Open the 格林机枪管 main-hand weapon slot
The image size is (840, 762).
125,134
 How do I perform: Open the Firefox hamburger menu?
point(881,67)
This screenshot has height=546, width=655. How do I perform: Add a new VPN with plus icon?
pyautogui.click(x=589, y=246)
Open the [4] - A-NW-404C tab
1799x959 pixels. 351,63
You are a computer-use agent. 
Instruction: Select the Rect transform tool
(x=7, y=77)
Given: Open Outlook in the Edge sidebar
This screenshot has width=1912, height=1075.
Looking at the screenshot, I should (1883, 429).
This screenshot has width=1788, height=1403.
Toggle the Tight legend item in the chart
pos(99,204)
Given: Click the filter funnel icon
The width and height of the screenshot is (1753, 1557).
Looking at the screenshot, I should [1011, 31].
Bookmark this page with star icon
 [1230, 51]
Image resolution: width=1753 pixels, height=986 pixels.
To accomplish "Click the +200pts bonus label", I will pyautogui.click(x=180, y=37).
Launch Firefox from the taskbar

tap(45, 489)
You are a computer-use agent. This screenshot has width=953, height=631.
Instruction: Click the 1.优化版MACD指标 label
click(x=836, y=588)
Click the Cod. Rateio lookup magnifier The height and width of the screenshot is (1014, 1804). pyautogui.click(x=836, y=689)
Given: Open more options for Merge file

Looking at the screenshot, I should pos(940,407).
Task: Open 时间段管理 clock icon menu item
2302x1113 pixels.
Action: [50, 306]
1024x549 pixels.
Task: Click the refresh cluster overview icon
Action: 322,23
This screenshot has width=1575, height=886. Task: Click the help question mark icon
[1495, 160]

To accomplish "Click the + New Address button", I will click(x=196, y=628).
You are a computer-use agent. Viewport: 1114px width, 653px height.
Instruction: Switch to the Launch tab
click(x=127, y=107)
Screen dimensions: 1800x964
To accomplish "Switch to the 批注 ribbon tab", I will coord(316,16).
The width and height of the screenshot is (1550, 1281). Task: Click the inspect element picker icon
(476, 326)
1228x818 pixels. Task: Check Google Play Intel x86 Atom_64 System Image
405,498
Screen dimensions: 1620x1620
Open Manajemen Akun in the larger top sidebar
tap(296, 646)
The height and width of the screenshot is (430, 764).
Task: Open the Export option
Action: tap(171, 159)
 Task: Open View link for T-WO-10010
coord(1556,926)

- **WHAT TO WORK ON**
Start to finish, transcribe the listing above exactly.

- **REPLY**
Open the 格林机枪管 main-hand weapon slot
The image size is (840, 762).
125,134
 How do I perform: Open the Firefox hamburger menu?
point(881,67)
This screenshot has height=546, width=655. How do I perform: Add a new VPN with plus icon?
pyautogui.click(x=589, y=246)
Open the [4] - A-NW-404C tab
1799x959 pixels. 351,63
You are a computer-use agent. 
Instruction: Select the Rect transform tool
(x=7, y=77)
Given: Open Outlook in the Edge sidebar
This screenshot has width=1912, height=1075.
Looking at the screenshot, I should (1883, 429).
This screenshot has width=1788, height=1403.
Toggle the Tight legend item in the chart
pos(99,204)
Given: Click the filter funnel icon
The width and height of the screenshot is (1753, 1557).
Looking at the screenshot, I should [1011, 31].
Bookmark this page with star icon
 [1230, 51]
Image resolution: width=1753 pixels, height=986 pixels.
To accomplish "Click the +200pts bonus label", I will pyautogui.click(x=180, y=37).
Launch Firefox from the taskbar

tap(45, 489)
You are a computer-use agent. This screenshot has width=953, height=631.
Instruction: Click the 1.优化版MACD指标 label
click(x=836, y=588)
Click the Cod. Rateio lookup magnifier The height and width of the screenshot is (1014, 1804). pyautogui.click(x=836, y=689)
Given: Open more options for Merge file

Looking at the screenshot, I should pos(940,407).
Task: Open 时间段管理 clock icon menu item
2302x1113 pixels.
Action: [50, 306]
1024x549 pixels.
Task: Click the refresh cluster overview icon
Action: 322,23
This screenshot has width=1575, height=886. Task: Click the help question mark icon
[1495, 160]

To accomplish "Click the + New Address button", I will click(x=196, y=628).
You are a computer-use agent. Viewport: 1114px width, 653px height.
Instruction: Switch to the Launch tab
click(x=127, y=107)
Screen dimensions: 1800x964
To accomplish "Switch to the 批注 ribbon tab", I will coord(316,16).
The width and height of the screenshot is (1550, 1281). Task: Click the inspect element picker icon
(476, 326)
1228x818 pixels. Task: Check Google Play Intel x86 Atom_64 System Image
405,498
Screen dimensions: 1620x1620
Open Manajemen Akun in the larger top sidebar
tap(296, 646)
The height and width of the screenshot is (430, 764).
Task: Open the Export option
Action: tap(171, 159)
 Task: Open View link for T-WO-10010
coord(1556,926)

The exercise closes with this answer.